Since starting nocturnal dialysis, she says, "I certainly feel so much better." Before, "I was able to function, but just function."

What happens next

Congress has ordered Medicare to revamp the current pricing system. Payments for injectable drugs and lab tests not currently covered by the composite payment are to be "bundled" into it, effective Jan. 1, 2011. Details aren't expected to be released for a few weeks, so the potential impact on dialysis care is difficult to predict.

The open questions:

• Will Medicare keep home dialysis training costs outside the composite payment? Home dialysis advocates fear that rolling such costs into the bundle will discourage centers from offering the home option.

• Will the expanded composite payment be based on what Medicare already pays for dialysis and injectable drugs? That wouldn't result in any savings but could lead to an excessive reduction in the drugs' use, says Bill Peckham, 45, a Seattle dialysis patient and blogger.

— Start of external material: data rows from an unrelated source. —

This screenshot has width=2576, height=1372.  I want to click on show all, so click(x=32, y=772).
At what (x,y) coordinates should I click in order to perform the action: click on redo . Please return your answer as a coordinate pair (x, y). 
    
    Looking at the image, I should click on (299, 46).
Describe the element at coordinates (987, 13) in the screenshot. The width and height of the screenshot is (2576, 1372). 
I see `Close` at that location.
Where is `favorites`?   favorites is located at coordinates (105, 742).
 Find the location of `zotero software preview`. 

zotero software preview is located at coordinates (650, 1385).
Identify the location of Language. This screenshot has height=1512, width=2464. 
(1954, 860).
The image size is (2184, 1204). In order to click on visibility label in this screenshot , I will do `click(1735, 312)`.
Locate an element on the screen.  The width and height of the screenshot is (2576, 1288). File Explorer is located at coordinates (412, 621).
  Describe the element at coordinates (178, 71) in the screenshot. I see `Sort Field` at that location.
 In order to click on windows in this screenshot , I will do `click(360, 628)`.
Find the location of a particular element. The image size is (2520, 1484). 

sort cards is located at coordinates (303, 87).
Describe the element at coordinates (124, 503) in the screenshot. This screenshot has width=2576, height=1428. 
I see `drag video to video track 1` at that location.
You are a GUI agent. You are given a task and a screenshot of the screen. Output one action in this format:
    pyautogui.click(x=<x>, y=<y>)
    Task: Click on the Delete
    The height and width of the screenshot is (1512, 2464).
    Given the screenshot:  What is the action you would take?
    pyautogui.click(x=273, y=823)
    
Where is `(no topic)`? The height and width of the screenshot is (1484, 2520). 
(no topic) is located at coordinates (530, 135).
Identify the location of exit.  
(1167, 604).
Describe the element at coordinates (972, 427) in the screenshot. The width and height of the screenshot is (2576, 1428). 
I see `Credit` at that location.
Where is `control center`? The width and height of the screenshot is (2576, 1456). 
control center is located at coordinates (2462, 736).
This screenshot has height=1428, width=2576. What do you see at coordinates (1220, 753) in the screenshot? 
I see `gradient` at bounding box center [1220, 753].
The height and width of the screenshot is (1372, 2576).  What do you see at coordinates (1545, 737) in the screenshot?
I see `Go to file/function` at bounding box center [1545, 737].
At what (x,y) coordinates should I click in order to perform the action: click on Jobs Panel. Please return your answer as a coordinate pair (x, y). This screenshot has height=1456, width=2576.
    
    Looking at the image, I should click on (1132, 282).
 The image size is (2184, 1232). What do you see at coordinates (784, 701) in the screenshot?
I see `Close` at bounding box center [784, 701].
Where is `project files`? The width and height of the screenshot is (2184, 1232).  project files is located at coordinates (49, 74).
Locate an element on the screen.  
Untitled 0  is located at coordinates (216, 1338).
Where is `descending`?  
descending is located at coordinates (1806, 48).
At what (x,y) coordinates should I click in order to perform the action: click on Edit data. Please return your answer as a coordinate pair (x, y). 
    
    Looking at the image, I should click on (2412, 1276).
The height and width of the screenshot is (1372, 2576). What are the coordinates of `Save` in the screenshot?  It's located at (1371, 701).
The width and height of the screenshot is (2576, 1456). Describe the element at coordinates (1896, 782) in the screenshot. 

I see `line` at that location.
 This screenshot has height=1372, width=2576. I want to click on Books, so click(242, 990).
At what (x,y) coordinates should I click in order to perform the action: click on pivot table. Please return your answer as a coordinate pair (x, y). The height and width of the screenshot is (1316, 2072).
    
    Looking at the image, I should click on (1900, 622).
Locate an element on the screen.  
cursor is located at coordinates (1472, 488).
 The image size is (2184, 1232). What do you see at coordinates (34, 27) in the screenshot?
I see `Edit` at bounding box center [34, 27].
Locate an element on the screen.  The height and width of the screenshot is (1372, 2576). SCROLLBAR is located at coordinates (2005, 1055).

• Will Medicare start paying on a weekly or monthly basis, instead of per treatment? Peckham fears that would lead to fewer, not more, treatments.

Straube of CMS emphasizes that a "quality incentive program" will accompany the new payment structure. Instead of paying only on the basis of quantity, he says, Medicare will also begin rewarding dialysis providers on the basis of quality standards, such as how well they manage patients' side effects.

Lazarus, of Fresenius, predicts "a number of (dialysis) units will close because of the bundle. Where are they and who's going to be deprived?" If they're rural, for example, that could greatly impact some patients.

Still, expanding the composite payment is "the right move," Lazarus says. "We have to do something about cost. We have to do something with a system that's out of control. It's a broken system, and we need to fix it."